What is required >> For this exercise, repeat each entry exactly as written.

### Entries supplied ###

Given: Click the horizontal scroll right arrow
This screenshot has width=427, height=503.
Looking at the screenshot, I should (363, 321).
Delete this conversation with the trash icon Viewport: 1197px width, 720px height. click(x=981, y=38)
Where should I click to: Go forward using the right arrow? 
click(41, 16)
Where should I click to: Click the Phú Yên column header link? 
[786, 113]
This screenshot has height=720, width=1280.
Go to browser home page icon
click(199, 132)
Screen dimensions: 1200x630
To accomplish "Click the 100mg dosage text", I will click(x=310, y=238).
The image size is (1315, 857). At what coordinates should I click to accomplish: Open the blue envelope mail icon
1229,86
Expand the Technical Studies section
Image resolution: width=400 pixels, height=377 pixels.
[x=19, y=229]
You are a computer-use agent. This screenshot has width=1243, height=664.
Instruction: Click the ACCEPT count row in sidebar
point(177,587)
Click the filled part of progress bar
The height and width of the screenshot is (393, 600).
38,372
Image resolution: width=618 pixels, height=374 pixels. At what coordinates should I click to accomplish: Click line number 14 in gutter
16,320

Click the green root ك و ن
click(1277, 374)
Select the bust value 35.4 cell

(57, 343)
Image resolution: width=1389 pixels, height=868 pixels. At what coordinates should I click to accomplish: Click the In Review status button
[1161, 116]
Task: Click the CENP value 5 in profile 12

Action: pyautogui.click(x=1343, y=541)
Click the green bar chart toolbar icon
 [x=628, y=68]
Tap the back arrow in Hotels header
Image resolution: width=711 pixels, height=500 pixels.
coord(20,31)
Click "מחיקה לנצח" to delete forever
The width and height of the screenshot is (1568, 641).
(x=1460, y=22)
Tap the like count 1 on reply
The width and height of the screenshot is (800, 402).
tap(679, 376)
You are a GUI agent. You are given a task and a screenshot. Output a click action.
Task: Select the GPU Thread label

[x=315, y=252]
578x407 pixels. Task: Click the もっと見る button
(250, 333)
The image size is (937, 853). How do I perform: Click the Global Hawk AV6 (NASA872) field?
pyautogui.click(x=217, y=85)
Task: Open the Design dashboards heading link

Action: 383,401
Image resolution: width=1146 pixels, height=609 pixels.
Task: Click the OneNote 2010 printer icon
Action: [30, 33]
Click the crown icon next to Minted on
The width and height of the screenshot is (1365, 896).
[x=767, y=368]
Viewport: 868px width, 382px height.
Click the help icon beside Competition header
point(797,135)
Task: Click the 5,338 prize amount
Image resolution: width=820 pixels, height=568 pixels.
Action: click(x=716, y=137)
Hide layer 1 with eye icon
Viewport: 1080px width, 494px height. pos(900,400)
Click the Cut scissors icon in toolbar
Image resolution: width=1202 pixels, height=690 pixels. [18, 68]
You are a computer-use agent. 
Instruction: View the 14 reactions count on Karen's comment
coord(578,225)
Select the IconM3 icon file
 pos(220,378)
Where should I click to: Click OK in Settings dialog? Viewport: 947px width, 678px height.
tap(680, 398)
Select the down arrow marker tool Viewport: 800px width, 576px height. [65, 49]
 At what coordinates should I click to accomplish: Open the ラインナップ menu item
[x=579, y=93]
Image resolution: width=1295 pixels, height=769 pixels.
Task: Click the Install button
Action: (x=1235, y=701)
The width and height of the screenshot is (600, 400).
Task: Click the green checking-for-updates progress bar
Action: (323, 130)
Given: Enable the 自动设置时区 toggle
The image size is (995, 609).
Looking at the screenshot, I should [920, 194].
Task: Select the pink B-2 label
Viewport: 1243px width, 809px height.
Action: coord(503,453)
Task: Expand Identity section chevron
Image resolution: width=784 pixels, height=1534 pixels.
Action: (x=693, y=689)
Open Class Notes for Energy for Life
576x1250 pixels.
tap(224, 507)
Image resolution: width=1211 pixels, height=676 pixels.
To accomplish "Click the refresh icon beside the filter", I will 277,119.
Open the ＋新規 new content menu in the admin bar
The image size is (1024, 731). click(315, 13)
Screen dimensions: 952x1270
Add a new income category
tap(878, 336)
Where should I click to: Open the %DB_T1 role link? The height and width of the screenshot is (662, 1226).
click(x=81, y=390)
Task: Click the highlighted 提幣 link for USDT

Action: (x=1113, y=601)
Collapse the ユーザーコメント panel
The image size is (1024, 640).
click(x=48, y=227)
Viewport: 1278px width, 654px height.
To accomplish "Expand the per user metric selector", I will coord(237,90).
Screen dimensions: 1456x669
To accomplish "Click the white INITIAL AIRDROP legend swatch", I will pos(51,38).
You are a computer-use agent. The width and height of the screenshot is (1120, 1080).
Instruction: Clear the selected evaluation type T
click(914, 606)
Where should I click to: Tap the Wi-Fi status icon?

###

Exercise solution >>
Given: Click the horizontal scroll right arrow
This screenshot has width=427, height=503.
Looking at the screenshot, I should (363, 321).
Delete this conversation with the trash icon Viewport: 1197px width, 720px height. click(x=981, y=38)
Where should I click to: Go forward using the right arrow? 
click(41, 16)
Where should I click to: Click the Phú Yên column header link? 
[786, 113]
This screenshot has height=720, width=1280.
Go to browser home page icon
click(199, 132)
Screen dimensions: 1200x630
To accomplish "Click the 100mg dosage text", I will click(x=310, y=238).
The image size is (1315, 857). At what coordinates should I click to accomplish: Open the blue envelope mail icon
1229,86
Expand the Technical Studies section
Image resolution: width=400 pixels, height=377 pixels.
[x=19, y=229]
You are a computer-use agent. This screenshot has width=1243, height=664.
Instruction: Click the ACCEPT count row in sidebar
point(177,587)
Click the filled part of progress bar
The height and width of the screenshot is (393, 600).
38,372
Image resolution: width=618 pixels, height=374 pixels. At what coordinates should I click to accomplish: Click line number 14 in gutter
16,320

Click the green root ك و ن
click(1277, 374)
Select the bust value 35.4 cell

(57, 343)
Image resolution: width=1389 pixels, height=868 pixels. At what coordinates should I click to accomplish: Click the In Review status button
[1161, 116]
Task: Click the CENP value 5 in profile 12

Action: pyautogui.click(x=1343, y=541)
Click the green bar chart toolbar icon
 [x=628, y=68]
Tap the back arrow in Hotels header
Image resolution: width=711 pixels, height=500 pixels.
coord(20,31)
Click "מחיקה לנצח" to delete forever
The width and height of the screenshot is (1568, 641).
(x=1460, y=22)
Tap the like count 1 on reply
The width and height of the screenshot is (800, 402).
tap(679, 376)
You are a GUI agent. You are given a task and a screenshot. Output a click action.
Task: Select the GPU Thread label

[x=315, y=252]
578x407 pixels. Task: Click the もっと見る button
(250, 333)
The image size is (937, 853). How do I perform: Click the Global Hawk AV6 (NASA872) field?
pyautogui.click(x=217, y=85)
Task: Open the Design dashboards heading link

Action: 383,401
Image resolution: width=1146 pixels, height=609 pixels.
Task: Click the OneNote 2010 printer icon
Action: [30, 33]
Click the crown icon next to Minted on
The width and height of the screenshot is (1365, 896).
[x=767, y=368]
Viewport: 868px width, 382px height.
Click the help icon beside Competition header
point(797,135)
Task: Click the 5,338 prize amount
Image resolution: width=820 pixels, height=568 pixels.
Action: click(x=716, y=137)
Hide layer 1 with eye icon
Viewport: 1080px width, 494px height. pos(900,400)
Click the Cut scissors icon in toolbar
Image resolution: width=1202 pixels, height=690 pixels. [18, 68]
You are a computer-use agent. 
Instruction: View the 14 reactions count on Karen's comment
coord(578,225)
Select the IconM3 icon file
 pos(220,378)
Where should I click to: Click OK in Settings dialog? Viewport: 947px width, 678px height.
tap(680, 398)
Select the down arrow marker tool Viewport: 800px width, 576px height. [65, 49]
 At what coordinates should I click to accomplish: Open the ラインナップ menu item
[x=579, y=93]
Image resolution: width=1295 pixels, height=769 pixels.
Task: Click the Install button
Action: (x=1235, y=701)
The width and height of the screenshot is (600, 400).
Task: Click the green checking-for-updates progress bar
Action: (323, 130)
Given: Enable the 自动设置时区 toggle
The image size is (995, 609).
Looking at the screenshot, I should [920, 194].
Task: Select the pink B-2 label
Viewport: 1243px width, 809px height.
Action: coord(503,453)
Task: Expand Identity section chevron
Image resolution: width=784 pixels, height=1534 pixels.
Action: (x=693, y=689)
Open Class Notes for Energy for Life
576x1250 pixels.
tap(224, 507)
Image resolution: width=1211 pixels, height=676 pixels.
To accomplish "Click the refresh icon beside the filter", I will 277,119.
Open the ＋新規 new content menu in the admin bar
The image size is (1024, 731). click(315, 13)
Screen dimensions: 952x1270
Add a new income category
tap(878, 336)
Where should I click to: Open the %DB_T1 role link? The height and width of the screenshot is (662, 1226).
click(x=81, y=390)
Task: Click the highlighted 提幣 link for USDT

Action: (x=1113, y=601)
Collapse the ユーザーコメント panel
The image size is (1024, 640).
click(x=48, y=227)
Viewport: 1278px width, 654px height.
To accomplish "Expand the per user metric selector", I will coord(237,90).
Screen dimensions: 1456x669
To accomplish "Click the white INITIAL AIRDROP legend swatch", I will pos(51,38).
You are a computer-use agent. The width and height of the screenshot is (1120, 1080).
Instruction: Clear the selected evaluation type T
click(914, 606)
Where should I click to: Tap the Wi-Fi status icon?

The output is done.